▶

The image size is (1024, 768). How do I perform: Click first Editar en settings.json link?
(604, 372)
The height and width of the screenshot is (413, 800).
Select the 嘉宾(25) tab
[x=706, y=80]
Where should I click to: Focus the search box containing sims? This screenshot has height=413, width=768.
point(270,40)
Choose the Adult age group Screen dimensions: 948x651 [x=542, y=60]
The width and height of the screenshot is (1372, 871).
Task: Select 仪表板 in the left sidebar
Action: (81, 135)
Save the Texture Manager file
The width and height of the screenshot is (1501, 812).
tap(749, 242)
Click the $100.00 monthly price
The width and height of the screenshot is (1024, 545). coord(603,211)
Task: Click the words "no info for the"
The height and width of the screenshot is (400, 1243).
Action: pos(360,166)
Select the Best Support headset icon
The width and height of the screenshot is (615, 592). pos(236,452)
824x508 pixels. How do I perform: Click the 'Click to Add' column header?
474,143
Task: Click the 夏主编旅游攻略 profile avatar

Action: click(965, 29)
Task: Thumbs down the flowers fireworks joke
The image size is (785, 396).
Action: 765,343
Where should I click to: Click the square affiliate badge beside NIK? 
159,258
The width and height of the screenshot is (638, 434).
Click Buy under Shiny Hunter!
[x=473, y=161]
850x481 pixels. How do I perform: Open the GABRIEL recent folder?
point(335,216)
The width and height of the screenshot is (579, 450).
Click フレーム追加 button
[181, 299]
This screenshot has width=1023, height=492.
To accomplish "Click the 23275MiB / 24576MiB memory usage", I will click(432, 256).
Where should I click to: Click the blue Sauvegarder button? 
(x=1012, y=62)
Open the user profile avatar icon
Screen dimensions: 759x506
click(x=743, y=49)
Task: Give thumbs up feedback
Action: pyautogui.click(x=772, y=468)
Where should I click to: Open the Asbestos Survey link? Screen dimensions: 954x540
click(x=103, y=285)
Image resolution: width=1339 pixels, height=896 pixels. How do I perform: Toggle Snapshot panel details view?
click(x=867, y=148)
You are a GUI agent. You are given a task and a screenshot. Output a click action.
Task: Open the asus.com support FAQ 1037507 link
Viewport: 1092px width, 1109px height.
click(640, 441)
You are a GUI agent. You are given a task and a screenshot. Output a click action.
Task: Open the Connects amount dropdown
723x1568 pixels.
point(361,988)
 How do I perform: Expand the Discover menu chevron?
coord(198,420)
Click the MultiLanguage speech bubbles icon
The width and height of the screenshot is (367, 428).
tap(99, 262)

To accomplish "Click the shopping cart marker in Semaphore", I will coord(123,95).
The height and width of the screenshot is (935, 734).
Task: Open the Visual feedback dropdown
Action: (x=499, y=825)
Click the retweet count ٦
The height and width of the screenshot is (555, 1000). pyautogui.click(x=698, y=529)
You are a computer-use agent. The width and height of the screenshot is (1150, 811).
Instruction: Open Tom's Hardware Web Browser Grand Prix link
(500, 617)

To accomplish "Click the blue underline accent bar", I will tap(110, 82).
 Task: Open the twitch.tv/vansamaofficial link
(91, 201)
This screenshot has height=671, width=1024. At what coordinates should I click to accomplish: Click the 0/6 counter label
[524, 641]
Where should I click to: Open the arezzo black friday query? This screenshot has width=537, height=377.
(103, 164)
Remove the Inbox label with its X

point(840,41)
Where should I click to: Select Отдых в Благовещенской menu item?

◀

Repeat the whole listing above, word for word.

The image size is (1024, 768). How do I perform: Click first Editar en settings.json link?
(604, 372)
The height and width of the screenshot is (413, 800).
Select the 嘉宾(25) tab
[x=706, y=80]
Where should I click to: Focus the search box containing sims? This screenshot has height=413, width=768.
point(270,40)
Choose the Adult age group Screen dimensions: 948x651 [x=542, y=60]
The width and height of the screenshot is (1372, 871).
Task: Select 仪表板 in the left sidebar
Action: (81, 135)
Save the Texture Manager file
The width and height of the screenshot is (1501, 812).
tap(749, 242)
Click the $100.00 monthly price
The width and height of the screenshot is (1024, 545). coord(603,211)
Task: Click the words "no info for the"
The height and width of the screenshot is (400, 1243).
Action: pos(360,166)
Select the Best Support headset icon
The width and height of the screenshot is (615, 592). pos(236,452)
824x508 pixels. How do I perform: Click the 'Click to Add' column header?
474,143
Task: Click the 夏主编旅游攻略 profile avatar

Action: click(965, 29)
Task: Thumbs down the flowers fireworks joke
The image size is (785, 396).
Action: 765,343
Where should I click to: Click the square affiliate badge beside NIK? 
159,258
The width and height of the screenshot is (638, 434).
Click Buy under Shiny Hunter!
[x=473, y=161]
850x481 pixels. How do I perform: Open the GABRIEL recent folder?
point(335,216)
The width and height of the screenshot is (579, 450).
Click フレーム追加 button
[181, 299]
This screenshot has width=1023, height=492.
To accomplish "Click the 23275MiB / 24576MiB memory usage", I will click(432, 256).
Where should I click to: Click the blue Sauvegarder button? 
(x=1012, y=62)
Open the user profile avatar icon
Screen dimensions: 759x506
click(x=743, y=49)
Task: Give thumbs up feedback
Action: pyautogui.click(x=772, y=468)
Where should I click to: Open the Asbestos Survey link? Screen dimensions: 954x540
click(x=103, y=285)
Image resolution: width=1339 pixels, height=896 pixels. How do I perform: Toggle Snapshot panel details view?
click(x=867, y=148)
You are a GUI agent. You are given a task and a screenshot. Output a click action.
Task: Open the asus.com support FAQ 1037507 link
Viewport: 1092px width, 1109px height.
click(640, 441)
You are a GUI agent. You are given a task and a screenshot. Output a click action.
Task: Open the Connects amount dropdown
723x1568 pixels.
point(361,988)
 How do I perform: Expand the Discover menu chevron?
coord(198,420)
Click the MultiLanguage speech bubbles icon
The width and height of the screenshot is (367, 428).
tap(99, 262)

To accomplish "Click the shopping cart marker in Semaphore", I will coord(123,95).
The height and width of the screenshot is (935, 734).
Task: Open the Visual feedback dropdown
Action: (x=499, y=825)
Click the retweet count ٦
The height and width of the screenshot is (555, 1000). pyautogui.click(x=698, y=529)
You are a computer-use agent. The width and height of the screenshot is (1150, 811).
Instruction: Open Tom's Hardware Web Browser Grand Prix link
(500, 617)

To accomplish "Click the blue underline accent bar", I will tap(110, 82).
 Task: Open the twitch.tv/vansamaofficial link
(91, 201)
This screenshot has height=671, width=1024. At what coordinates should I click to accomplish: Click the 0/6 counter label
[524, 641]
Where should I click to: Open the arezzo black friday query? This screenshot has width=537, height=377.
(103, 164)
Remove the Inbox label with its X

point(840,41)
Where should I click to: Select Отдых в Благовещенской menu item?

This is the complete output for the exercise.